EXTRACT PROVIDED =>

** Start **

Article by Barbara F. Dunn O’Neal, Esq.
Regardless of whether it is a “seller’s market” or a “buyer’s market”, negotiating hotel contracts for meetings and events these days is not an easy task. Planners and suppliers must balance their legal requirements within the confines of the business climate. As a lawyer who represents all types of groups negotiating their hotel contracts, I am frequently asked what provisions are essential to include in a hotel contract. So here’s a summary of key provisions in hotel contracts and the corresponding tips and best practices.
Among the first items in a hotel contract is the room block. It is there that I pose my typical question to the meeting professionals I begin my review of a hotel contract, the typical question is how comfortable the meeting professional feels with their room block. Is it based on history from previous year’s meetings? Or is it a guess because this is a new meeting and event? Regardless, my recommendation to meeting professionals is to book ultra-conservatively. Review any room block histories for previous years and take a percentage reduction off of that amount. Remember, that it’s always a good problem to get to go shopping – shopping for additional rooms that is. Many a group which has paid attrition fees because it blocked too many rooms for its attendees wishes they would have had to have gone shopping for more rooms.
In today’s competitive marketplace, however, it may be difficult to secure additional hotel rooms in certain key markets. That would include rooms requested at the primary hotel above the contracted block. In a good market, the hotel may be willing to offer the group additional room nights but at a higher rate. So I recommend planners include language which permits them to increase their room block. The increase would be based on space availability any additional rooms would be at the group rate. From my perspective, there’s no harm in including such a provision just in case and hotels are often willing to include such provisions once the parties agree on the percentage increase in the room block.
One of the most widely discussed topics in the hotel contract arena is room rates. While planners and suppliers work hard to negotiate a competitive room rate for the meeting, how do they know that the room rate will be competitive when the day of the meeting arrives – sometimes years down the road? How do planners and suppliers address the issue of special discounted rates often found by attendees on the Internet?
First, the hotel contract should state the confirmed rate for the meeting – especially if the meeting will occur two or less years from the date when the contract is signed. If the meeting is more than two years away, planners should seek to have a current year discounted rate stated in the contract with a stated percentage cap on the annual increases of that rate and a date when a confirmed rate will be provided (usually 12 months in advance of the meeting).

** End **

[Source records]
** Start **

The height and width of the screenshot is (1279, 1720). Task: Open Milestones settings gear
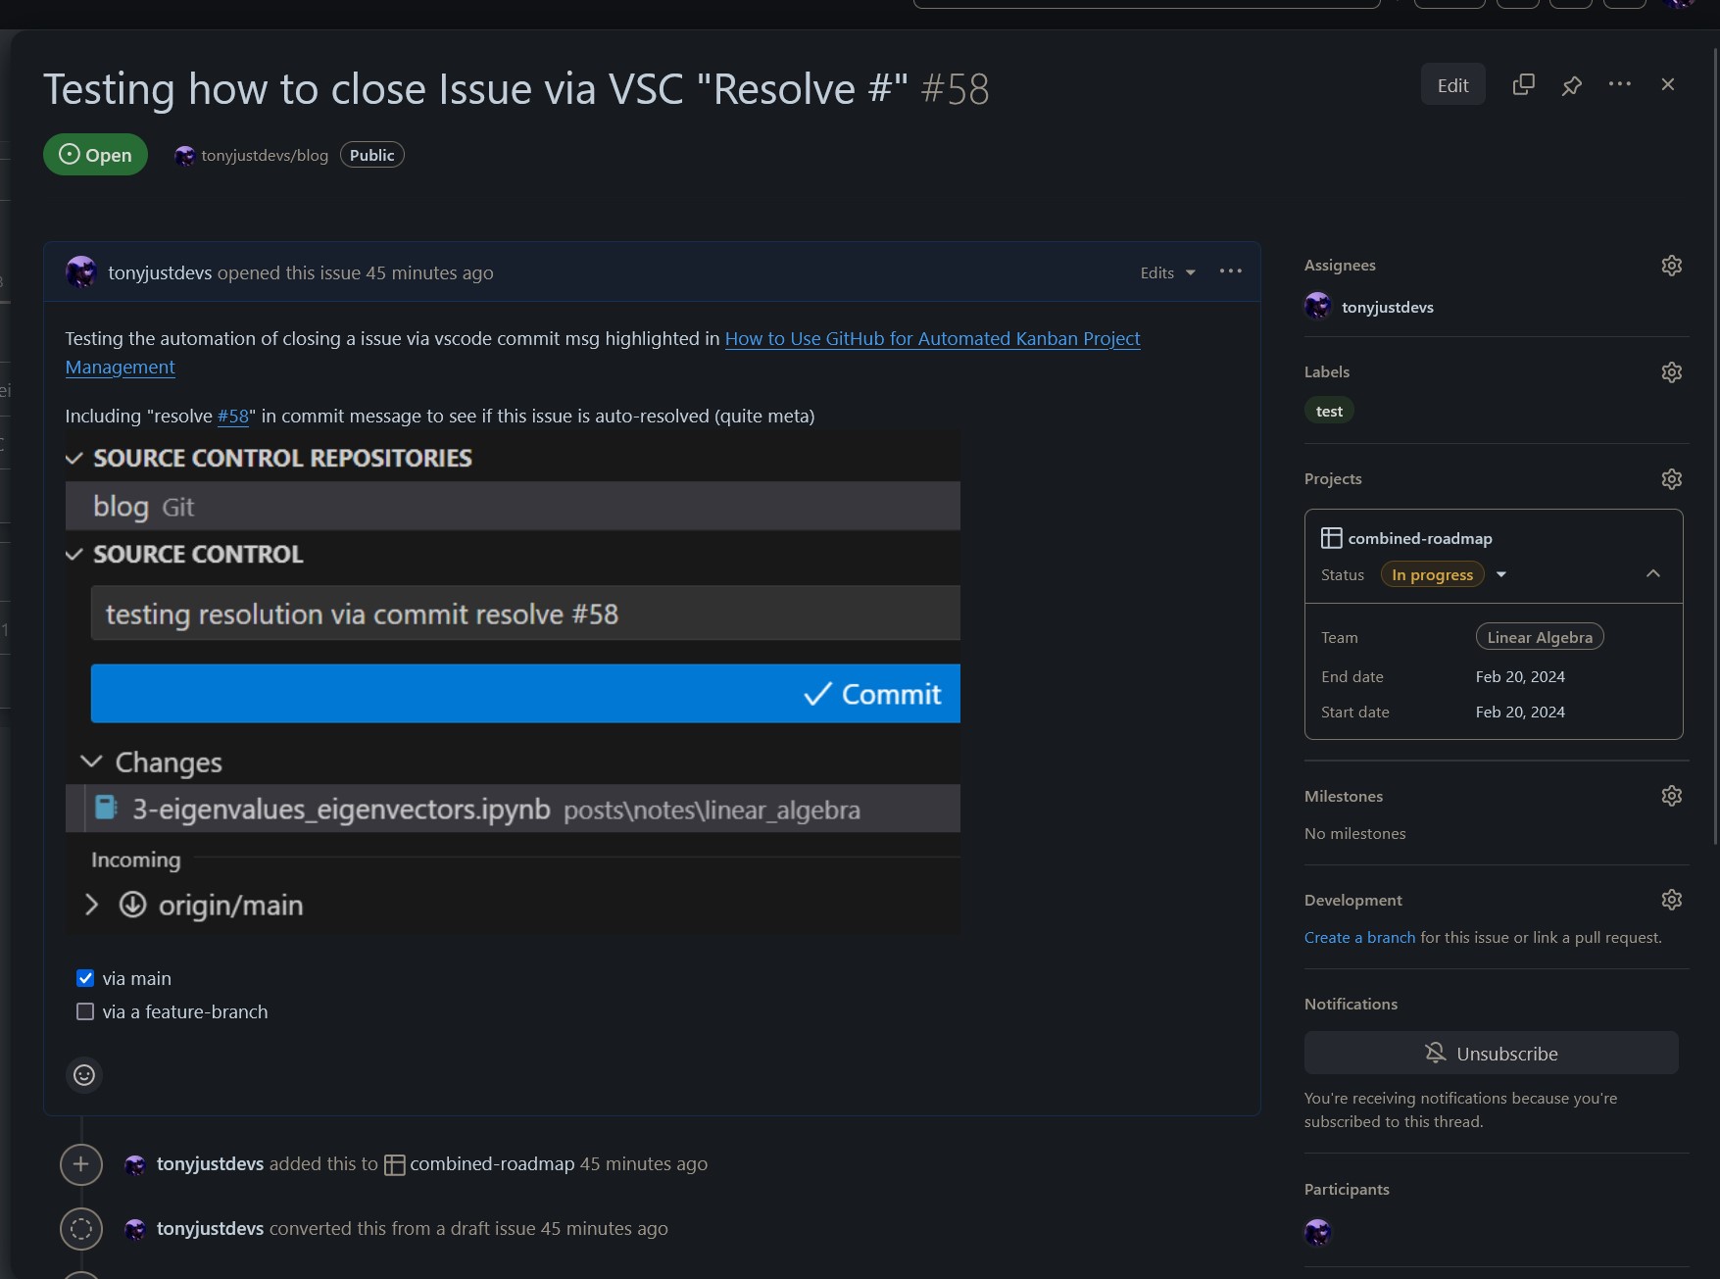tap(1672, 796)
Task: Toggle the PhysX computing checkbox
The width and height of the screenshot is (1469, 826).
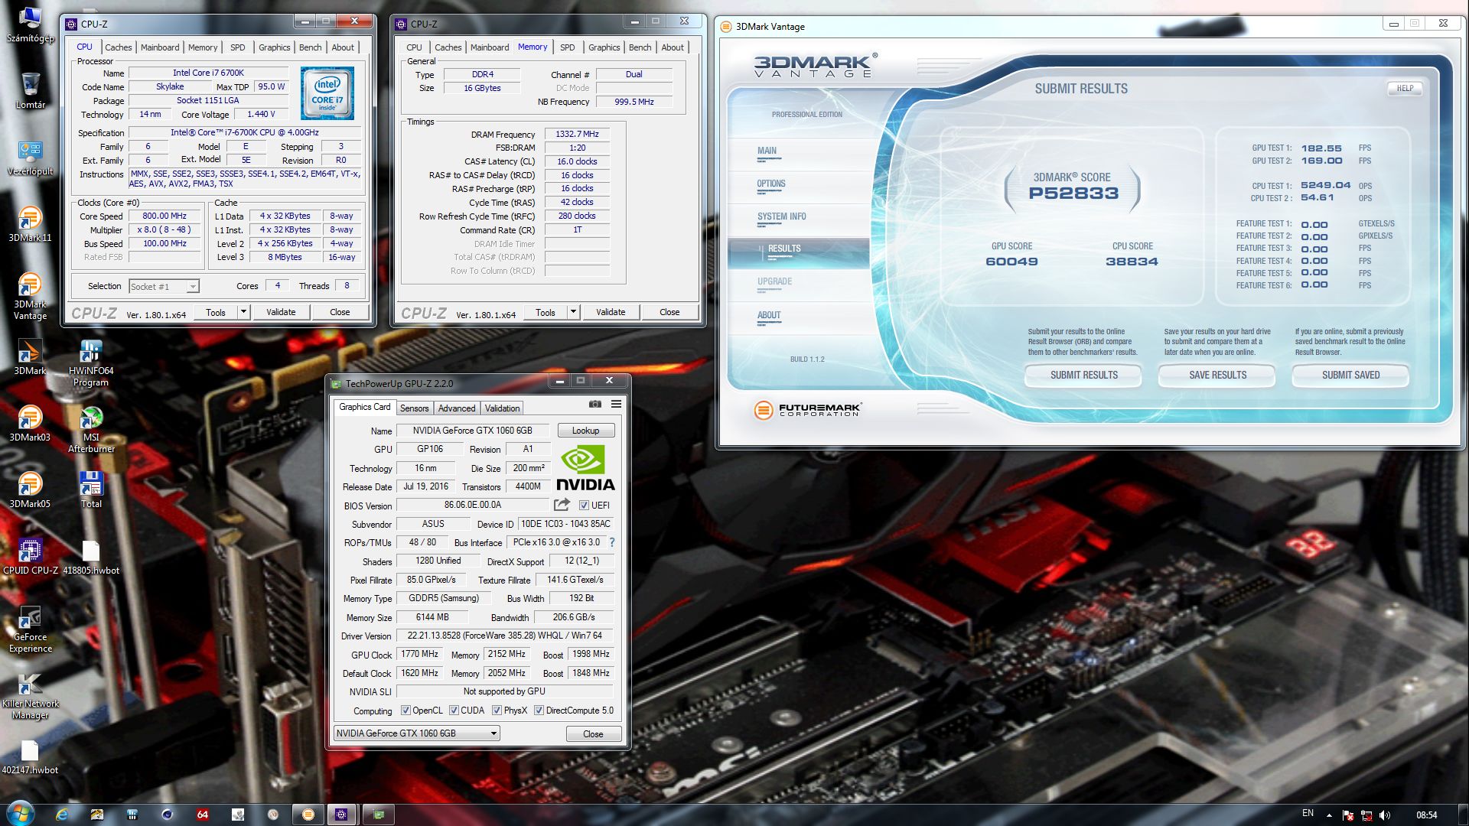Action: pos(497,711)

** End **

TASK SET =>
a) Answer these questions from the article on hotel contracts:
(i) How does the author recommend meeting professionals book their room block?
(ii) In a good market, at what kind of rate might the hotel offer the group additional room nights?
(iii) For a meeting more than two years away, how far ahead is the confirmed rate usually provided?
b) Repeat the article on hotel contracts word for word, starting with "One of the most" and going on through "on the Internet?".

SOLUTIONS TO THE PROBLEMS =>
a)
(i) Ultra-conservatively.
(ii) At a higher rate.
(iii) Usually 12 months in advance of the meeting.

b)
One of the most widely discussed topics in the hotel contract arena is room rates. While planners and suppliers work hard to negotiate a competitive room rate for the meeting, how do they know that the room rate will be competitive when the day of the meeting arrives – sometimes years down the road? How do planners and suppliers address the issue of special discounted rates often found by attendees on the Internet?